Illinois Congressman Bobby Rush doubled down Monday on his controversial comments about Chicago mayoral candidate Lori Lightfoot.
Rush, who supports Lightfoot’s opponent in the upcoming runoff election Toni Preckwinkle, not only accused Lightfoot over the weekend of being pro-police but warned that more innocent black people would be killed at the hands of police if Lightfoot is elected.
“If any young black male or female is killed by a police officer, under a Lightfoot adminsitration, then the blood would be on those voters’ hands who elected her,” he said Monday.
Rush argued that Lightfoot would nullify the consent decree to reform the Chicago Police Department.
“Lori Lightfoot has made an alliance with the devil,” he said.
Lightfoot called the remarks hate-filled and asked Preckwinkle to denounce them.

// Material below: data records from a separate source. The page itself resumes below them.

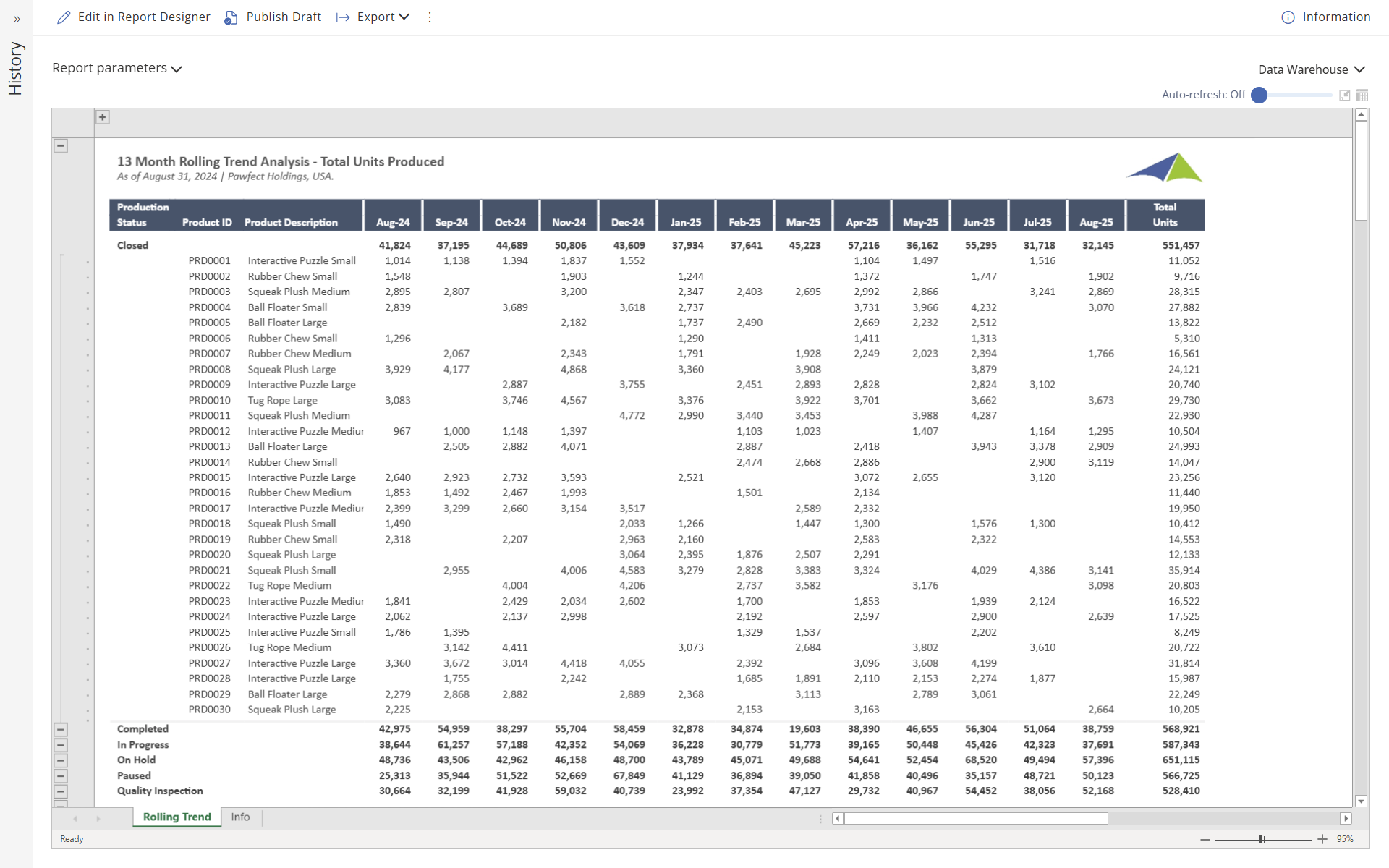
Task: Click the zoom in plus icon
Action: (x=1322, y=839)
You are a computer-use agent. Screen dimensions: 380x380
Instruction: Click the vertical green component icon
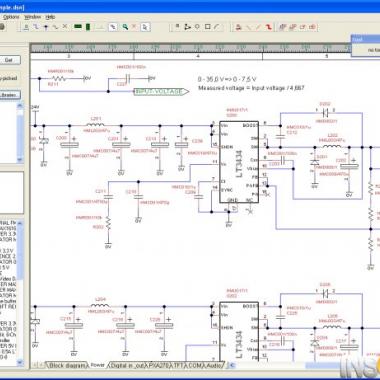pos(88,27)
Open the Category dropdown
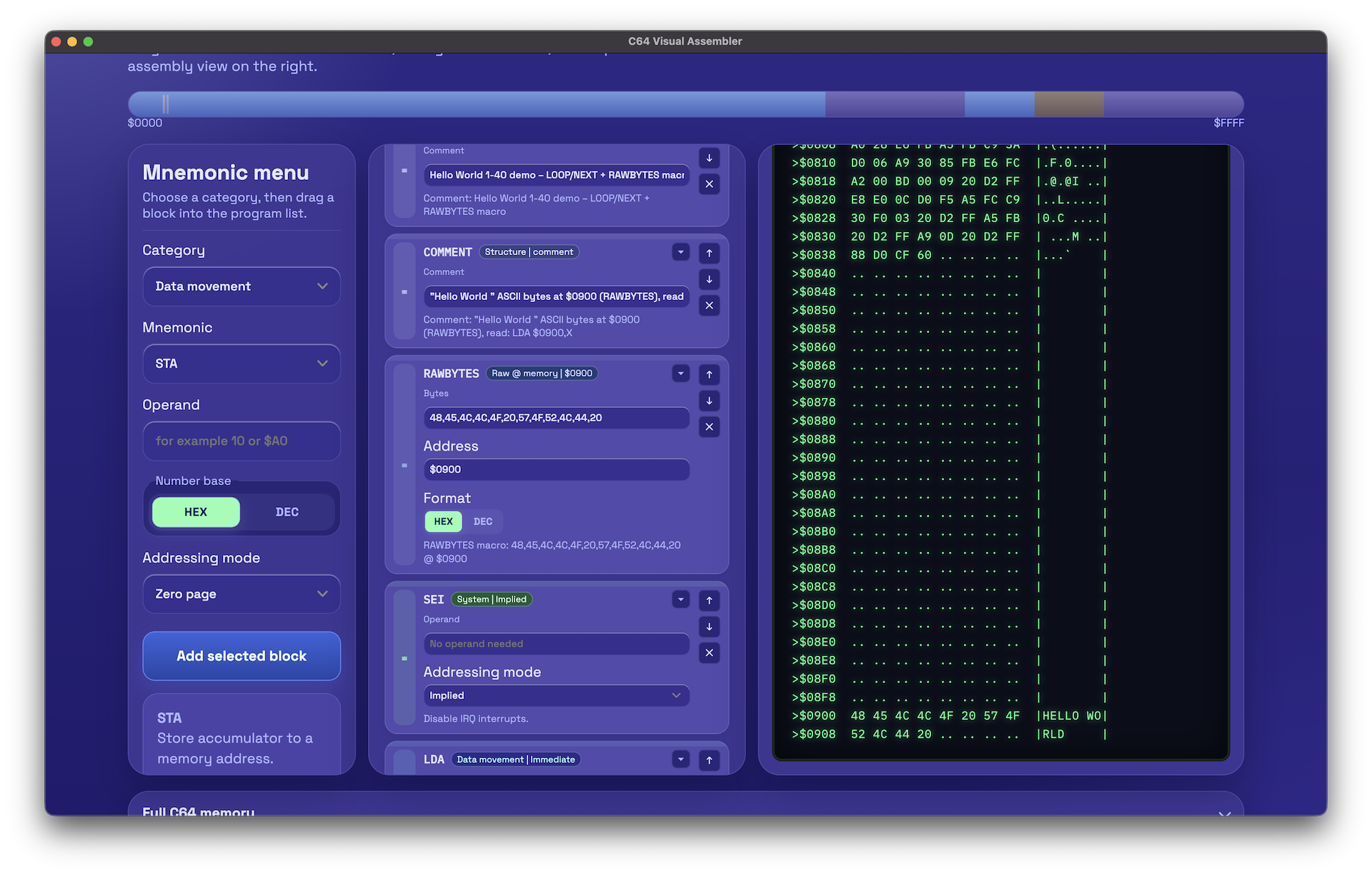This screenshot has width=1372, height=875. pyautogui.click(x=242, y=286)
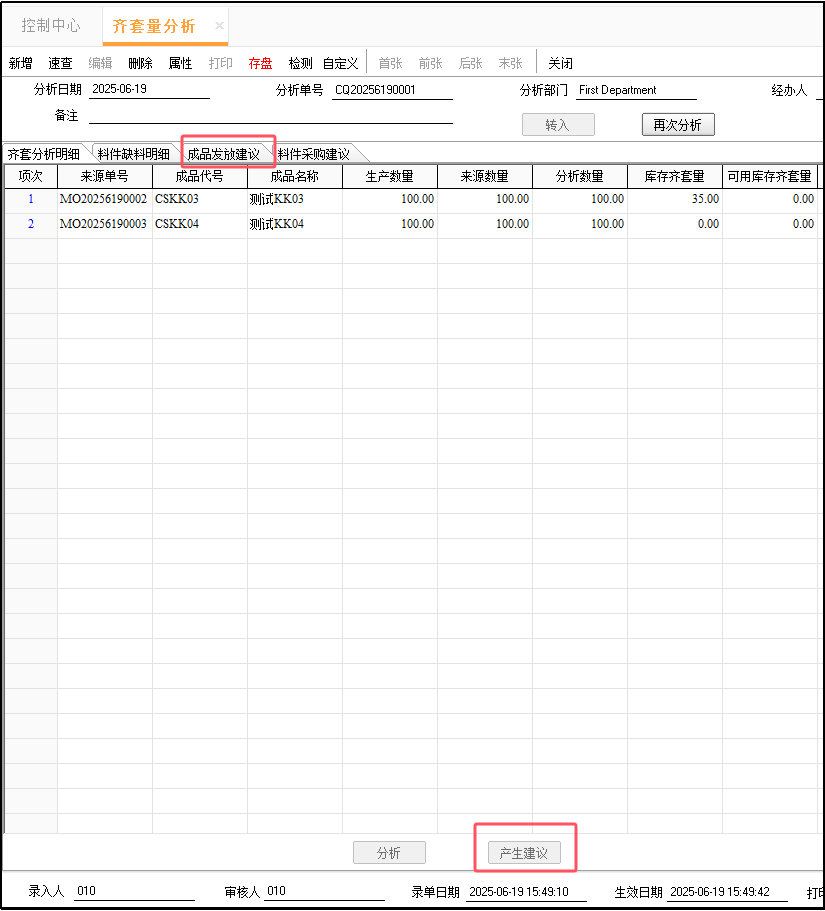Click into the 备注 field
Image resolution: width=825 pixels, height=911 pixels.
270,116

“While I’m saddened by what we heard on Saturday, I know that Chicagoans will reject the rhetoric of division,” Lightfoot said in a statement. “I know because I have been talking to people from one of this city to the other, and it’s clear that they want and deserve a better government.”
Preckwinkle said Rush is “a pillar in the civil rights movement in this city and is more than capable of speaking on his beliefs.”

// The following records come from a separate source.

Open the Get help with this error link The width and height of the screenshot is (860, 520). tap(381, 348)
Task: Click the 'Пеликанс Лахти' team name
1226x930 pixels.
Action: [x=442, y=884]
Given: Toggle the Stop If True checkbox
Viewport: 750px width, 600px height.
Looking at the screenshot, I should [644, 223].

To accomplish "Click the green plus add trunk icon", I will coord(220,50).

“What I can speak to is that we cannot overlook the concerns of black and brown communities about the fairness of the criminal justice system. Lori has been a part of that system and there are many people that have real fears about how that would impact her ability to work for real reform.” Preckwinkle said in a statement. “If Lori had more experience working with these communities she would know that and respond to those concerns instead of demeaning them. Lori's response to this is the definition of divisive. By not recognizing the legitimacy of their feelings, by trying to silence and remove them, by choosing to condemn rather than engage, Lori marginalizes the most vulnerable.”
With a little over a week left until the runoff election in Chicago, a new poll released Monday showed Lightfoot with a large lead in the race. The Temkin/Harris Poll, conducted in partnership with Crain’s Chicago Business and WTTW News, polled 500 likely voters by phone last week and showed Lightfoot up 53 percent to Preckwinkle’s 17 percent. Twelve percent of respondents were undecided.
Former candidate Amara Enyia declined to endorse either candidate in the race on Monday, criticizing the negative tone of the campaigns.
“There are many issues that are not getting covered because there’s so much negative rhetoric attempting to tear down someone else – that doesn’t do us any favors,” she said.
Preckwinkle has yet to add any TV ads to her campaign. She’s been off the airwaves for at least a week.
“I don’t think any of us should be appealing to - whether it’s racial or sexual orientation - issues that are intended to fire up a certain segment of the election at the expense of others,” Lightfoot said during an appearance with Crain’s Chicago Business’ editorial board Monday.